One of the ironies of Robert Oppenheimer’s life is that his legacy rests on a single scientific achievement while his route to that achievement – directed and redirected by his eclectic curiosity along the way – was anything but narrow. “The notion,” he once recalled, “that I was travelling down a clear track would be wrong.”
We know Oppenheimer now as the father of the atom bomb, a titan of physics – but physics was the last thing he mastered in his education. He was so far behind in his knowledge of the field that when he enrolled at Harvard University he’d never even taken an elementary physics course. His biographers Kai Bird and Martin J. Sherwin, in American Prometheus, describe his approach to learning physics as “haphazard”, with Oppenheimer focusing on advanced “interesting” problems and “bypassing the dreary basics”.
In fact, the young Oppenheimer didn’t decide to pursue physics until the end of his freshman year. Up to that point, his interests indicated that he might become a philosopher, a classicist, or a historian; he even dabbled in poetry that, while far from the achievements of his revered T. S. Eliot, were not the embarrassing kind of lines usually penned by adolescent poets. His curiosity was so wide-ranging and his proficiency so expansive that he easily met Susan Sontag’s idea of a great writer: “someone interested in everything.”
Cross-disciplinary interest has been key to the genius of many of history’s great figures. By contrast, the partitioning of learning and the deepening moats between disciplines are direct counters to the life of the mind. Milan Kundera wrote (in Linda Asher’s translation) that as we advance “into the tunnels of the specialized disciplines”, the less clearly do we see “the world as a whole”, and we sink further into what “Heidegger called, in a beautiful and almost magical phrase, ‘the forgetting of being’.”
There is a common fear that intellectual versatility leads to distraction or thinness of thought. Oppenheimer’s friend Paul Dirac – for whom science was everything and the humanities were, at best, a footnote – couldn’t understand why a scientist would bother with art and poetry. When Oppenheimer learned that two friends were reading Dante in the original Italian, he vanished from his social life for a month; on returning, he’d taught himself enough Italian to recite Dante aloud. Dirac merely grumbled that his friend was wasting his time on “trash”.
Dirac sincerely feared that his friend was squandering his great talent as a scientist. He failed to see that, for Oppenheimer, those interests seemingly unrelated to physics all nourished each other, including his science. A catholic sense of curiosity often allows people to climb higher up their particular ladder. The true polymath is not the complacent jack of all trades, settling for average proficiency in a variety of disciplines. Instead, he excels at his primary purpose while buttressing it with all he learns from other pursuits. If nothing else, having some other project to work on prevents burnout caused by a narrow focus.

=-=-=-=-=

Reproduce verbatim the section of the passage on Oppenheimer starting with "Dirac sincerely feared" and going on through "a narrow focus.".

- Given material
=-=-=-=-=

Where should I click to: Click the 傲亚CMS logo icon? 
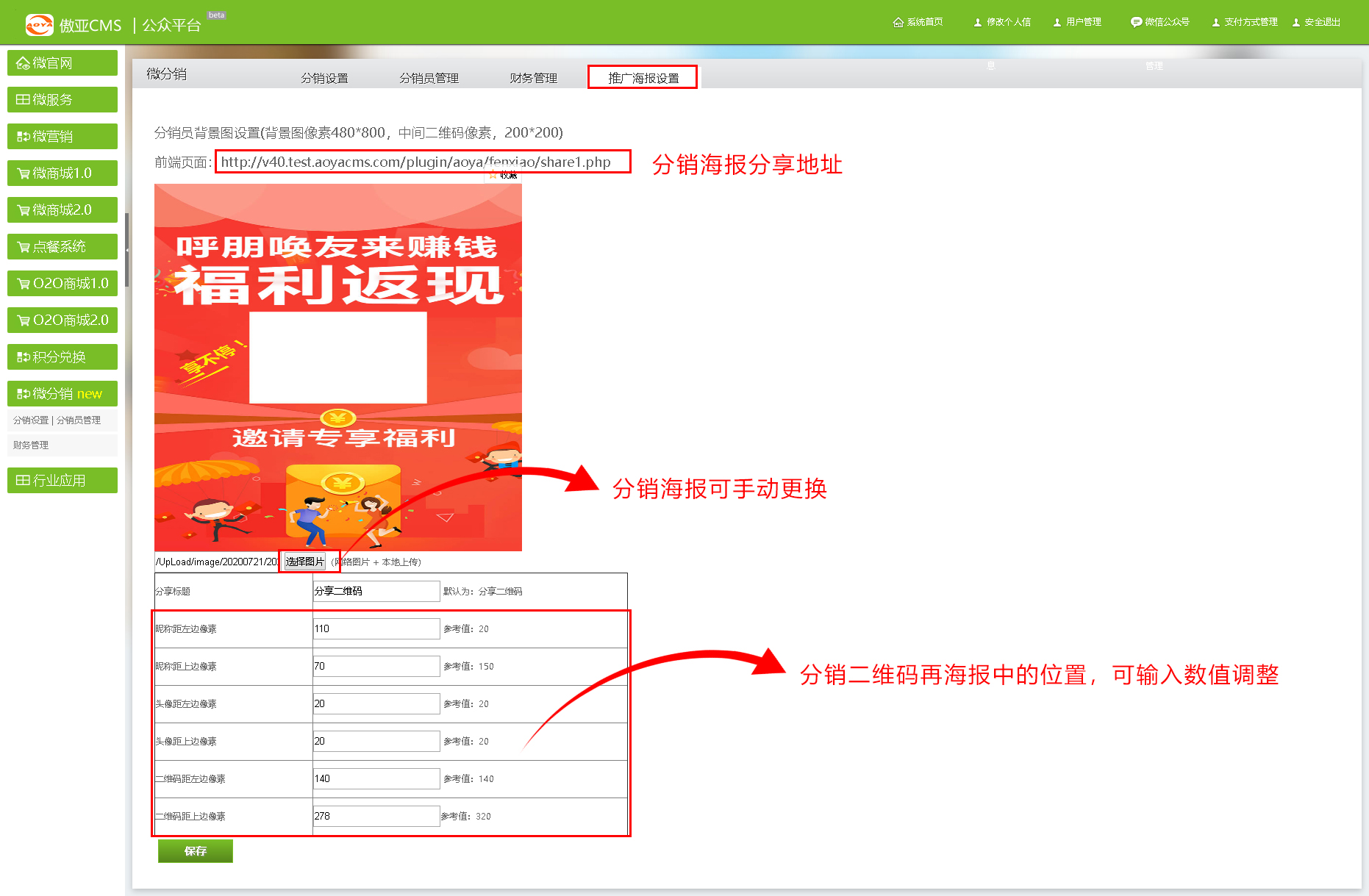click(x=39, y=25)
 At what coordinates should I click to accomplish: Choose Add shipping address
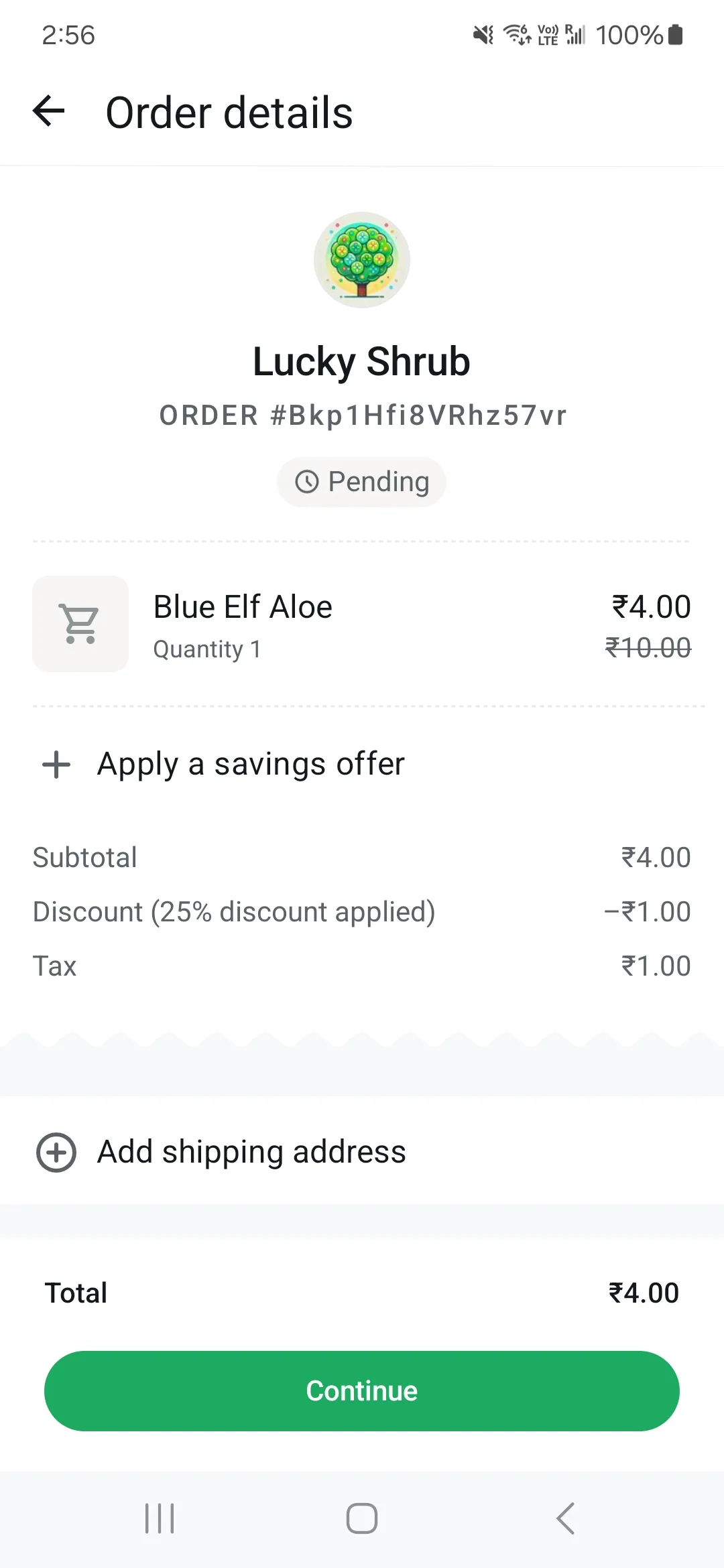pos(251,1153)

=-=-=-=-=

- Full output
Dirac sincerely feared that his friend was squandering his great talent as a scientist. He failed to see that, for Oppenheimer, those interests seemingly unrelated to physics all nourished each other, including his science. A catholic sense of curiosity often allows people to climb higher up their particular ladder. The true polymath is not the complacent jack of all trades, settling for average proficiency in a variety of disciplines. Instead, he excels at his primary purpose while buttressing it with all he learns from other pursuits. If nothing else, having some other project to work on prevents burnout caused by a narrow focus.